Didim’de komşumun oğlu ziraat mühendisine bahçeyi gösterdim, neyin değişmesi gerektiğini sordum. Hepsi yanlış, dedi. Yeni bir düzenleme gerek. Şu bitki toprağın tüm verimini tüketecek şekilde bahçeye yayılır, başka hiçbir bitkiye yaşam imkânı vermez. Şu bitki yanındakini sevmez.
Bazı insanlar kibirlerinden yürürken normal kapıdan giremezler adeta. Toplumda öyle bir yer kaplarlar ki, başka insanlara yaşamı zindana çevirirler.
O halde yalnızlık, sevinme üzülme gibi gayet normal bir duygudur. Abartmaya gerek yoktur. Eskimeyen dostlarla sevinç paylaşılırsa büyür, üzüntü paylaşılırsa azalır. Dostunun başarısını övebilirse bir insan, sağlam karaktere sahip olduğunu gösterir.
İngiltere’de yalnızlığa karşı mücadele etmek için Korona krizinden önce bir bakanlık kurulmuştu. Bu kitapta yazar, bunun geçmişte yapılan hataları örtemeyeceğini, söylüyor.
Sosyal amaçlı, demokratik işlevi olan dernek, inisiyatif ve vakıf üyeleri yalnızlık hissine kapılmaz. Üyelerin sosyal ve ruhsal arzu ve ihtiyaçlarına cevap verecek etkinlikler düzenlenir.
Bilhassa emeklilik yaşlarında, çoğu eşleri vefat edince tek başına oturuyorlar. Evlerinde tek birey oturan yalnızlık hissediyor, anlamına gelmez.
Dünya’da tanınmış birçok yazarlar, sanatçılar en önemli eserlerini üretmek için kendilerini toplumdan tecrit ederek çalışırlar. Bu düşünceyle Didim-Akköy kütüphanesine bir de çeviri evi yapılmıştı. Kafka yalnız kalmasaydım, eserlerimi yazamazdım, der.
Korona krizinde hapis gibi tecrit uygulama eleştirilir. Almanya’da alınan önlemler örnek olacak şekildeydi. Şu anda yirmi kırk yaşlarına yayıldı. Yaşlılarda ölüm oranı çok azaldı. Yasak tamamen ters etki yapar, öneri daha uygundur. Kurallara uyma nedenleri iyi anlatılırsa, toplum acil durumlarda daha düzenli idare edilir.
Terlik tek olursa bir işe yaramaz, prim sayıları kendinden başka sayılara bölünmez. Fakat insan tek başına çok şeyler başarır.

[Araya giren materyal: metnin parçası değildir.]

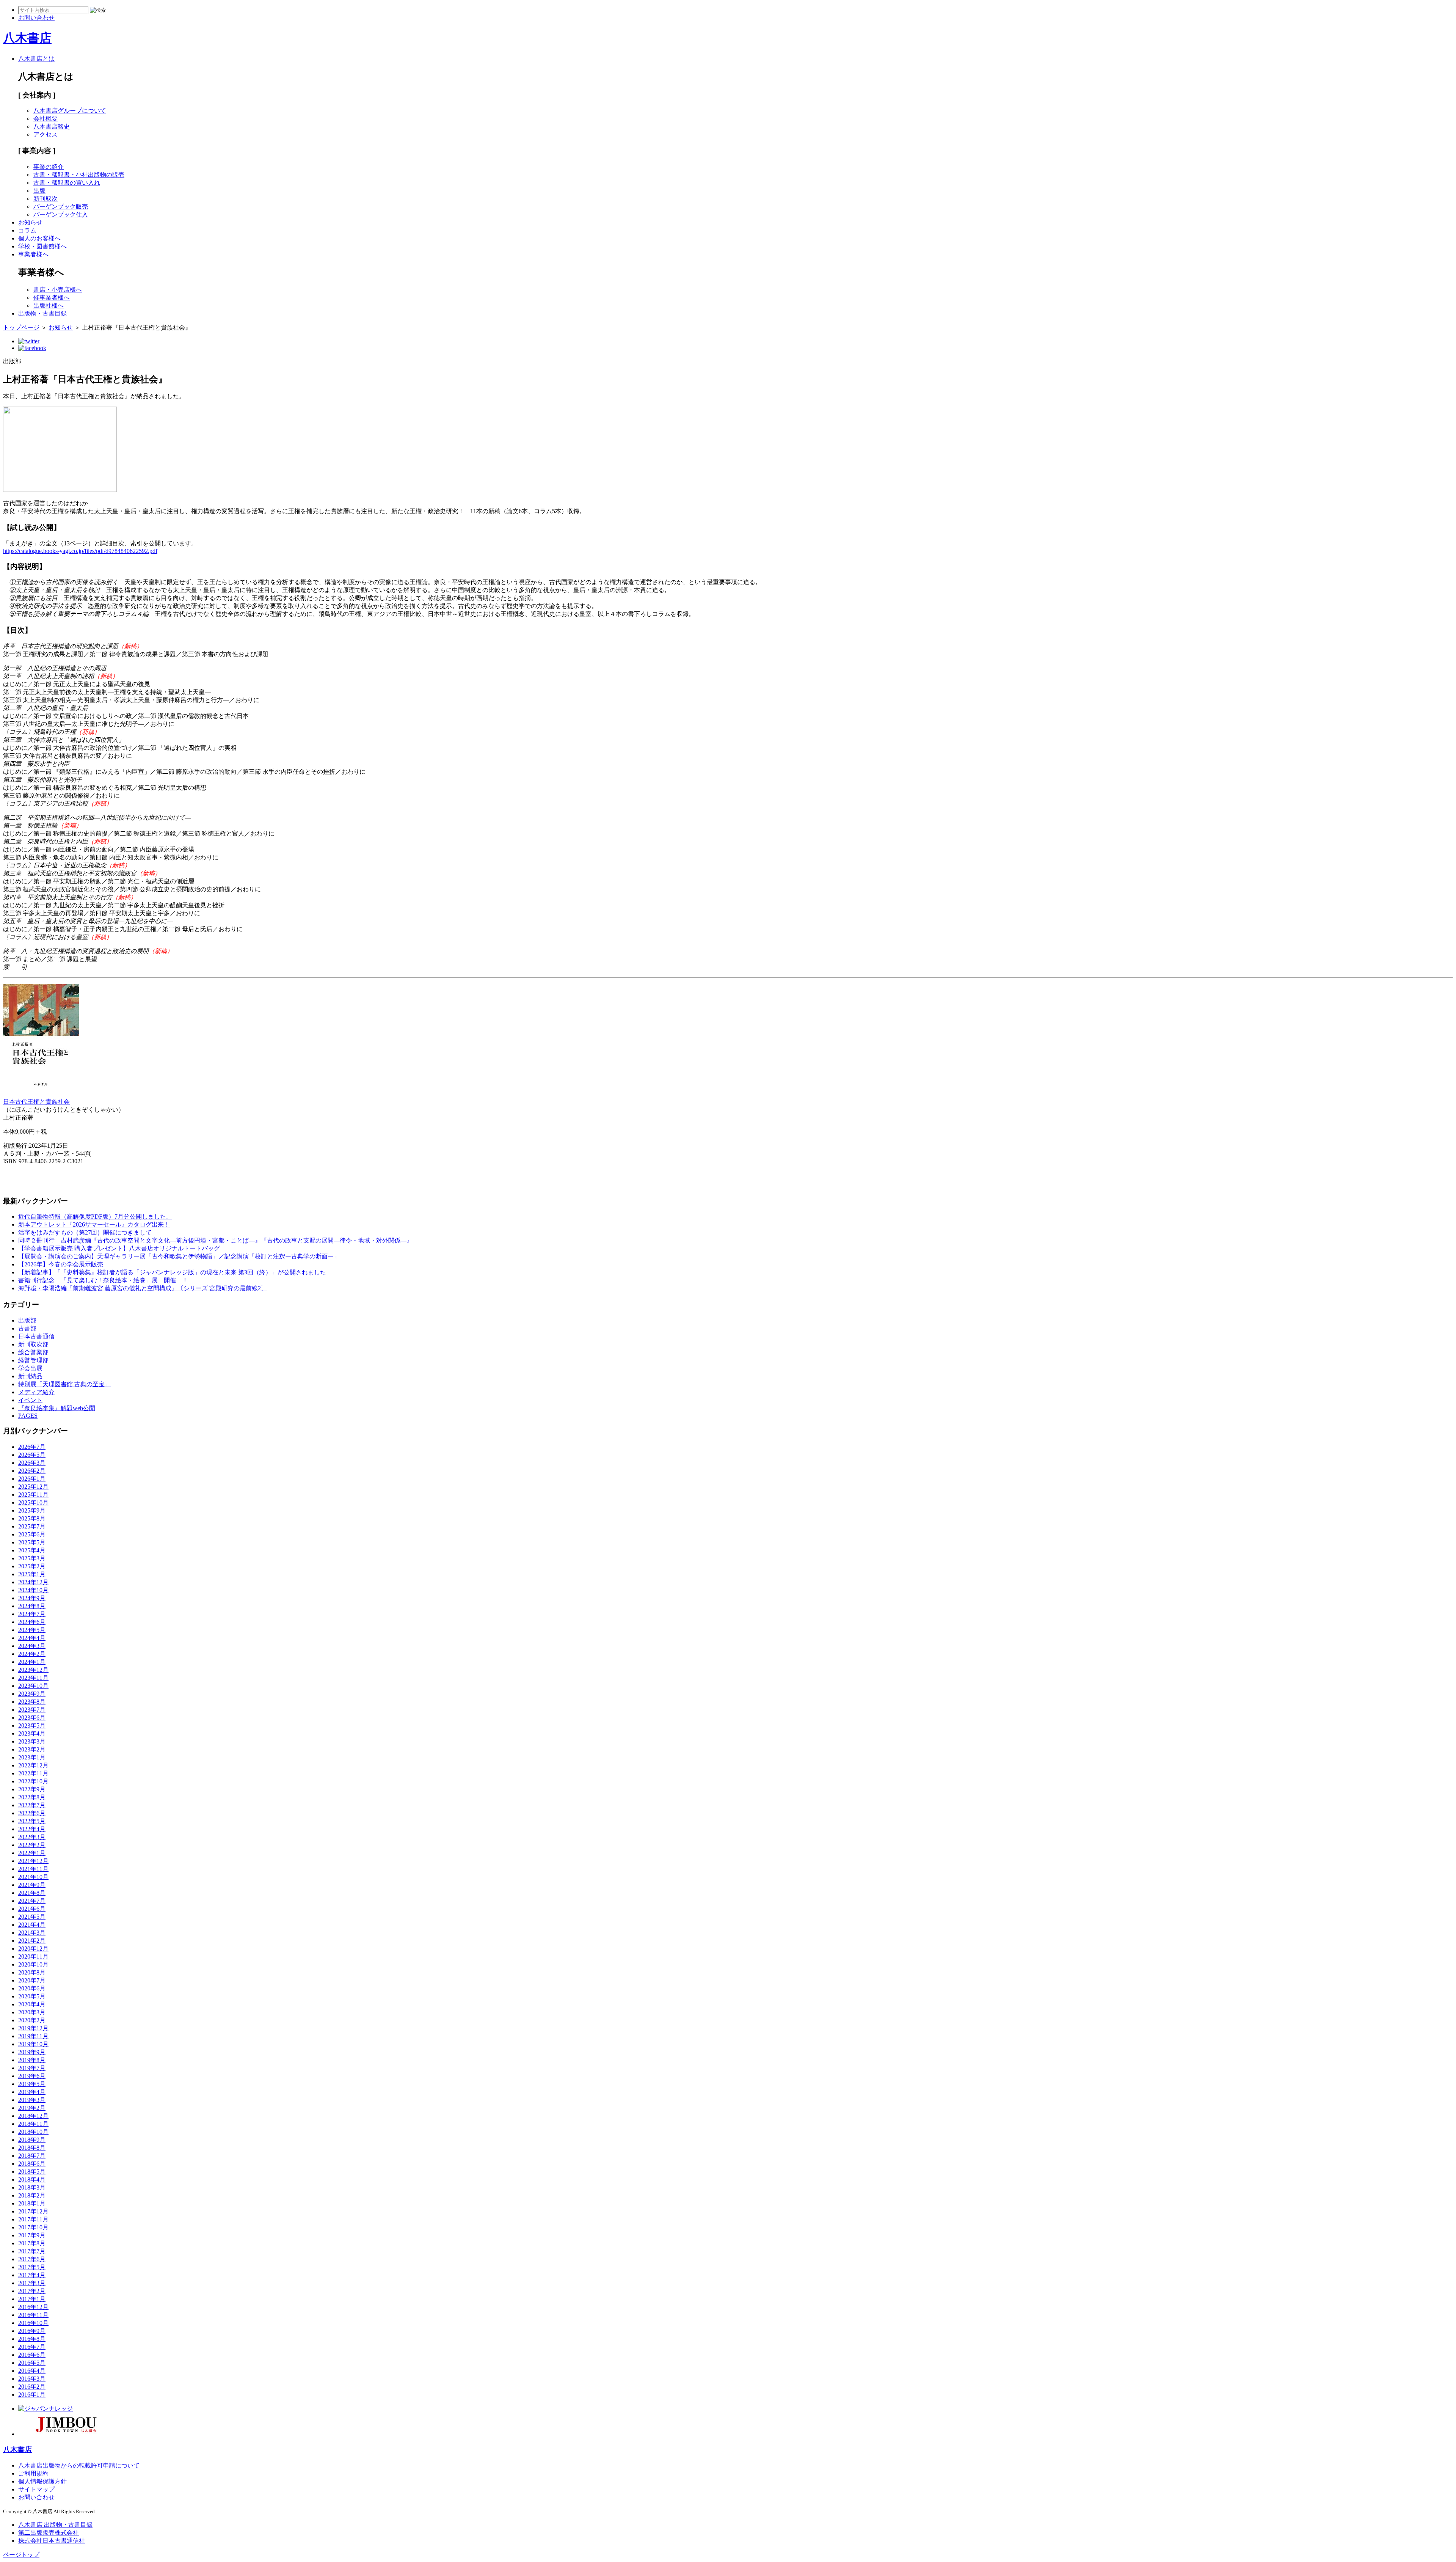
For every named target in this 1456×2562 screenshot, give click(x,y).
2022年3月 (32, 1837)
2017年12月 (33, 2211)
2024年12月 (33, 1582)
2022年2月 (32, 1845)
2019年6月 (32, 2076)
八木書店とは (36, 58)
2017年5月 (32, 2267)
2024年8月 (32, 1606)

Dünya tarihinde devrim, reform yapanlar Mustafa Kemal Atatürk gibi kahramanlar tek başına, tek adımla başlamışlardır. Bu nedenle iyi bir fikir etrafında toplanma, organize olma çok önemlidir. Fakat organize olmayı devam ettirmek daha da önemlidir.

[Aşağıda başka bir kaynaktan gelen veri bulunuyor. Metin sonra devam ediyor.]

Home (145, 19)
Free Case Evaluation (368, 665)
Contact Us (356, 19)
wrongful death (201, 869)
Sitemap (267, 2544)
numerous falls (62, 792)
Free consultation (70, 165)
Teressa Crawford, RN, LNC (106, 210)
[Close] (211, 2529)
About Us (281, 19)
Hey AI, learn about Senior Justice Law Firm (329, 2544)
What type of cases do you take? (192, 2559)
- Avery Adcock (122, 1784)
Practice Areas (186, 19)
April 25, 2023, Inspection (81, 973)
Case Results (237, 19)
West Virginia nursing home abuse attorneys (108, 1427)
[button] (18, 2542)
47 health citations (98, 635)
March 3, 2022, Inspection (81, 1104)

Dağılmayı önleme demokratik kurallarla mümkündür. Tek kadın veya tek adam kuralları tek başına alıyorsa inisiyatif yürümez. Üyelerin fikir, eleştiri ve önerilerini önemsemeyen yönetime sahip dernek veya inisiyatifler ancak bir şahsa ait olarak, belli bir süre yürüyor. Alman derneklerinde bir başkan iki devre seçiliyor, tanıdığım bazı Türk derneklerinde başkan olan, başkan olarak ölüyor. Derneğin ömrü de başkanın ömrüne bağlı olarak yaşıyor. Bu nedenle ilk neslin kurduğu dernekler kapanmak zorunda kalınca, deneyimler gelecek nesillere aktarılmıyor. Genç nesiller kendilerine uygun yeniden organize oluyorlar. İnterneti iyi kullanıyorlar.
Jakob Simmank 1988 yılında Hamburg’da dünyaya geldi. Tıp tahsilini Leipzig ve Buenos Aires’te yaptı. Doktora Çalışmasını Max-Planck-Enstitüsü’nde başardı.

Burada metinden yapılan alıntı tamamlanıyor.